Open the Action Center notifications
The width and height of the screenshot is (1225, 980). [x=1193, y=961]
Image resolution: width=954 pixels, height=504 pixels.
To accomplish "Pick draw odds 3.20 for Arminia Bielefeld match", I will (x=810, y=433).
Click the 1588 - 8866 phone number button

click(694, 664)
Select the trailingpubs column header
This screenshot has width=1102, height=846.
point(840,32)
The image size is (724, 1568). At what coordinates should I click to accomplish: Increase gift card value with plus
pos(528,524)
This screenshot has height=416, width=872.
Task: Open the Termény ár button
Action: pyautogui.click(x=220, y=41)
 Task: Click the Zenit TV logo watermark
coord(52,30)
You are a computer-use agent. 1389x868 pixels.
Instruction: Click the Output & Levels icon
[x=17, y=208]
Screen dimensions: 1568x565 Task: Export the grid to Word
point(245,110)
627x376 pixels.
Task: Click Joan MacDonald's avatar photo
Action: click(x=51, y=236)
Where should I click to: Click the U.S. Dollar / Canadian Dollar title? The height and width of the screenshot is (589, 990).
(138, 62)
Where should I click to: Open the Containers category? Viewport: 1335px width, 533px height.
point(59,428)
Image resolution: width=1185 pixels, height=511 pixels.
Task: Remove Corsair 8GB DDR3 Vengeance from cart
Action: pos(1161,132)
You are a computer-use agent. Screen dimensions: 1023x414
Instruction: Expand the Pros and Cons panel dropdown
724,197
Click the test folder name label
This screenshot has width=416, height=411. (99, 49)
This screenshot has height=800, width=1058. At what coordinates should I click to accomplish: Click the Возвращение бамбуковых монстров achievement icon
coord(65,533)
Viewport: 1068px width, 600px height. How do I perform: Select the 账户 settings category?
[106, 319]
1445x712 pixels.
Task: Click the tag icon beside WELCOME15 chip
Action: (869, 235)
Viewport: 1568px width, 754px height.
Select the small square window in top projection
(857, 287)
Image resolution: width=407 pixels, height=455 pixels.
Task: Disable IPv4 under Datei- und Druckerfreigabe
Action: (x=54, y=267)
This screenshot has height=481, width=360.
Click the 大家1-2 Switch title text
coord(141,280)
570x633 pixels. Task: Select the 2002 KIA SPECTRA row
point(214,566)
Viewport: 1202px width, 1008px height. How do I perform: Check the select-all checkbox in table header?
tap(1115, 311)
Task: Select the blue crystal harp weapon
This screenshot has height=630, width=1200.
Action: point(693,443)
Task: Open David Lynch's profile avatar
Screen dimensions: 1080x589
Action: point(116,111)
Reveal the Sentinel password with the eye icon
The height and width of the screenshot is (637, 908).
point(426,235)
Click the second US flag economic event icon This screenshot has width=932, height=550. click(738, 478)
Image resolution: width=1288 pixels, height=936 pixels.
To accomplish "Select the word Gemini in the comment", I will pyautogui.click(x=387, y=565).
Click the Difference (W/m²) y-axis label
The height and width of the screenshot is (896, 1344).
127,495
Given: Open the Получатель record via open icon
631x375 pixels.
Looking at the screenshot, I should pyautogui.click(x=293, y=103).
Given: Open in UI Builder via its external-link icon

THE PROBLEM
Please reproduce all of the material exactly.

ANSWER SPACE
Open the Action Center notifications
The width and height of the screenshot is (1225, 980). [x=1193, y=961]
Image resolution: width=954 pixels, height=504 pixels.
To accomplish "Pick draw odds 3.20 for Arminia Bielefeld match", I will (x=810, y=433).
Click the 1588 - 8866 phone number button

click(694, 664)
Select the trailingpubs column header
This screenshot has width=1102, height=846.
point(840,32)
The image size is (724, 1568). At what coordinates should I click to accomplish: Increase gift card value with plus
pos(528,524)
This screenshot has height=416, width=872.
Task: Open the Termény ár button
Action: pyautogui.click(x=220, y=41)
 Task: Click the Zenit TV logo watermark
coord(52,30)
You are a computer-use agent. 1389x868 pixels.
Instruction: Click the Output & Levels icon
[x=17, y=208]
Screen dimensions: 1568x565 Task: Export the grid to Word
point(245,110)
627x376 pixels.
Task: Click Joan MacDonald's avatar photo
Action: click(x=51, y=236)
Where should I click to: Click the U.S. Dollar / Canadian Dollar title? The height and width of the screenshot is (589, 990).
(138, 62)
Where should I click to: Open the Containers category? Viewport: 1335px width, 533px height.
point(59,428)
Image resolution: width=1185 pixels, height=511 pixels.
Task: Remove Corsair 8GB DDR3 Vengeance from cart
Action: pos(1161,132)
You are a computer-use agent. Screen dimensions: 1023x414
Instruction: Expand the Pros and Cons panel dropdown
724,197
Click the test folder name label
This screenshot has width=416, height=411. (99, 49)
This screenshot has height=800, width=1058. At what coordinates should I click to accomplish: Click the Возвращение бамбуковых монстров achievement icon
coord(65,533)
Viewport: 1068px width, 600px height. How do I perform: Select the 账户 settings category?
[106, 319]
1445x712 pixels.
Task: Click the tag icon beside WELCOME15 chip
Action: (869, 235)
Viewport: 1568px width, 754px height.
Select the small square window in top projection
(857, 287)
Image resolution: width=407 pixels, height=455 pixels.
Task: Disable IPv4 under Datei- und Druckerfreigabe
Action: (x=54, y=267)
This screenshot has height=481, width=360.
Click the 大家1-2 Switch title text
coord(141,280)
570x633 pixels. Task: Select the 2002 KIA SPECTRA row
point(214,566)
Viewport: 1202px width, 1008px height. How do I perform: Check the select-all checkbox in table header?
tap(1115, 311)
Task: Select the blue crystal harp weapon
This screenshot has height=630, width=1200.
Action: point(693,443)
Task: Open David Lynch's profile avatar
Screen dimensions: 1080x589
Action: point(116,111)
Reveal the Sentinel password with the eye icon
The height and width of the screenshot is (637, 908).
point(426,235)
Click the second US flag economic event icon This screenshot has width=932, height=550. click(738, 478)
Image resolution: width=1288 pixels, height=936 pixels.
To accomplish "Select the word Gemini in the comment", I will pyautogui.click(x=387, y=565).
Click the Difference (W/m²) y-axis label
The height and width of the screenshot is (896, 1344).
127,495
Given: Open the Получатель record via open icon
631x375 pixels.
Looking at the screenshot, I should pyautogui.click(x=293, y=103).
Given: Open in UI Builder via its external-link icon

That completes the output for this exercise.